Come on, another food blog!? How is that meaningful? Paula dean could tell you that! And I bet she does, but I’m not sure since hers is one of the few shows on the food network that I don’t like.
I have to admit that I am a huge hypocrite. I was really sick today and I spent the majority of it lying down watching ‘Iron Chef’ reruns on youtube. I could say that I love watching the art of cooking and learning all the names of methods and fancy ingrediants, but honestly, if I had a million dollars I would hire a personal chef because I hate cooking. I’m terrible at it. I watch it because I pretend to vicariously eat through those lucky judges. I like thinking about which chef would I pick if one were catering an event for me, and which secret ingredient I would pick as the focus for the battle if I had the say-so. I don’t really care for spicy food or corn so Flay is out, I don’t like green or katamala olives or ouzo so Cat Cora is out, I don’t like cold slimy sea creatures so the Japanese styling of Morimoto is out- it would come down to Batali or Simon and my ingredient would be one of my 5 major food groups:
puff pastry, peanut butter, chocolate, cheese, or fry batter.
Why are these the 5 major food groups? because you can take any food and if you smother it in one ofthese substances, it would be delicious. I think my dream battle would be Batali versus the Ratatouille cartoon Rat in Battle fondu!
And we come to the dance word of the day- fondu= melt
(pronounced fawn-doo)- this is a particularly painful exercise done first at the barre then in the center. It builds strength and flexibility, while working on coordination. Basically, you stand on one leg, then bend both legs (hence the ‘melt’) then straighten the supporting leg as the working leg lifts into a variety of positions.

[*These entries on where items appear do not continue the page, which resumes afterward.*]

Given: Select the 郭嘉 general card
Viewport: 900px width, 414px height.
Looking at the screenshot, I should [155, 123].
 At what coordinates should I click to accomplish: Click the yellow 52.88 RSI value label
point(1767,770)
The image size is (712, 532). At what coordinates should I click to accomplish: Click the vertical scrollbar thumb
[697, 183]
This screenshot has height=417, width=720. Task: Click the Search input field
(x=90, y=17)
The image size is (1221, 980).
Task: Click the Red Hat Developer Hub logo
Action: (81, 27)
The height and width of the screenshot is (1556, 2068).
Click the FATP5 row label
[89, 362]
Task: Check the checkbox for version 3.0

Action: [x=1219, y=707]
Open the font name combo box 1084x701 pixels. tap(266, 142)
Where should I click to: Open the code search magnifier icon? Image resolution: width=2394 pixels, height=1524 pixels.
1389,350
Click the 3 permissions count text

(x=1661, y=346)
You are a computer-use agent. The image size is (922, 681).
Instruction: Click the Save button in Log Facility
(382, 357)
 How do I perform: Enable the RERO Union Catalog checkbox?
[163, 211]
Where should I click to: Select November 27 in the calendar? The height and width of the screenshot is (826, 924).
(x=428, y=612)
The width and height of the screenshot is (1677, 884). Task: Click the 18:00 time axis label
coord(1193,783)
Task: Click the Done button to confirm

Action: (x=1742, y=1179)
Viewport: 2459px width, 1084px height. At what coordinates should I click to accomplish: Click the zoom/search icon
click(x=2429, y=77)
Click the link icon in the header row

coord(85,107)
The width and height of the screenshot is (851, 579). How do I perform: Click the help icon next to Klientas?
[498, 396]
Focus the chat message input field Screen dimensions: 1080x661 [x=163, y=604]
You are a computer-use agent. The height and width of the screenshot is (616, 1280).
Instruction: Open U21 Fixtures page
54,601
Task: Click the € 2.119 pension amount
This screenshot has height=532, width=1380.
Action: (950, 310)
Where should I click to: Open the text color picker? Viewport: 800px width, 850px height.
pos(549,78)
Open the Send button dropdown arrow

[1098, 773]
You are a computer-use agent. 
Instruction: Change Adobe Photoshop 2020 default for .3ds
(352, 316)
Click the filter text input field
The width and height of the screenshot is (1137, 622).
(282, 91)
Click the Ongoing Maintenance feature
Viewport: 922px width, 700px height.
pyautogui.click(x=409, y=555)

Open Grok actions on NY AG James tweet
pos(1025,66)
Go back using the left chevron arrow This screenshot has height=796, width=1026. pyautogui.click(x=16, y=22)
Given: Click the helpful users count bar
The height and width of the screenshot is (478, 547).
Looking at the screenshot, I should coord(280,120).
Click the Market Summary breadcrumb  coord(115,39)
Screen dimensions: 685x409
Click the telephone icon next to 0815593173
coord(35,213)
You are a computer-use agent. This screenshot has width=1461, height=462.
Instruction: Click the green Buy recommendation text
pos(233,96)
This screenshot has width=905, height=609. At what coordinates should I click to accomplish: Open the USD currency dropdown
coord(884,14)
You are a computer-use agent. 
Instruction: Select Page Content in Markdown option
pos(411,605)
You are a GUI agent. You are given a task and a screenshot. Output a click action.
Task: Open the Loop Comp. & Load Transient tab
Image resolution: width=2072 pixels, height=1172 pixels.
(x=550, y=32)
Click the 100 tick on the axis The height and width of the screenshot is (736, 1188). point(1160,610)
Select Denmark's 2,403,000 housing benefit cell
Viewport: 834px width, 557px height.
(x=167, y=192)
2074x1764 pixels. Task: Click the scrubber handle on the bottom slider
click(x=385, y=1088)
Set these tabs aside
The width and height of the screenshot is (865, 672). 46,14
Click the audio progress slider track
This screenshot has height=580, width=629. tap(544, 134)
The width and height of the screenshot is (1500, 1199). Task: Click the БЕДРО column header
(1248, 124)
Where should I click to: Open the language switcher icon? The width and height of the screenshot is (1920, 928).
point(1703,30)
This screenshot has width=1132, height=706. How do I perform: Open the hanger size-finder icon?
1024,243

This dance term post is coming out late in the day because I felt too sick to walk a few blocks to the store to get food to make me feel better and I currently don’t have anything in my apartment. Why? because I’m afraid of eating, as much as I adore watching it on t.v. I have spent so much of my life focusing on my body, my size, that it’s hard to break out of negatives self-talk and fear of eating, and calories, and gaining weight even when I am clearly dehydrated and sick. I have to keep reminding myself that health is a priority, and the obsession with body is a slippery slope. One day I’m just sick and don’t eat because I don’t feel well, and then next second I feel a rush of power over choosing not to eat, or feeling bad about myself if I do, and then forced to skip my insulin to erase my ‘mistake’ of eating. I’m tired of only enjoying food through television and in that sense, I will praise the food bloggers out there. I hope I can get to a point where I see food as a more positive thing, and not as proof that I don’t have control over my life. So I’m not trying to eat like a ‘girl’ or a ‘dancer’, and I hope that everyone reading this takes a second to think about their own individual needs and addresses them. The famous oracle at Delphi was known for two famous sayings, “Know Thyself” and “everything in moderation”. For me, knowing my own weaknesses and weird ways of adapting to stress makes it easier to keep everything in my life in moderation- some healthy fondu’s in dance class which are necessary for my technique as well as knowing how best to take care of my nutritional needs (which may or may not include an over-flowing chocolate dipping fondu pot). If I ‘know myself’ as the oracle suggests, I have to be careful about my attitude towards food and my body and focus more on what I need to do to make the good things in my life and my goals consistent and attainable. It’s not going to hurt me to watch iron chef, but if I’m doing that rather than take care of myself, that’s a red flag. I’m promising myself to be on the watch this week. I hope everyone thinks about these two things, ‘Know Thyself’ and “everything in Moderation’- know what you like and what you want to do with youself, make it happen, and enjoy life!
(sorry this was a cheesy post- it was about fondu after all!)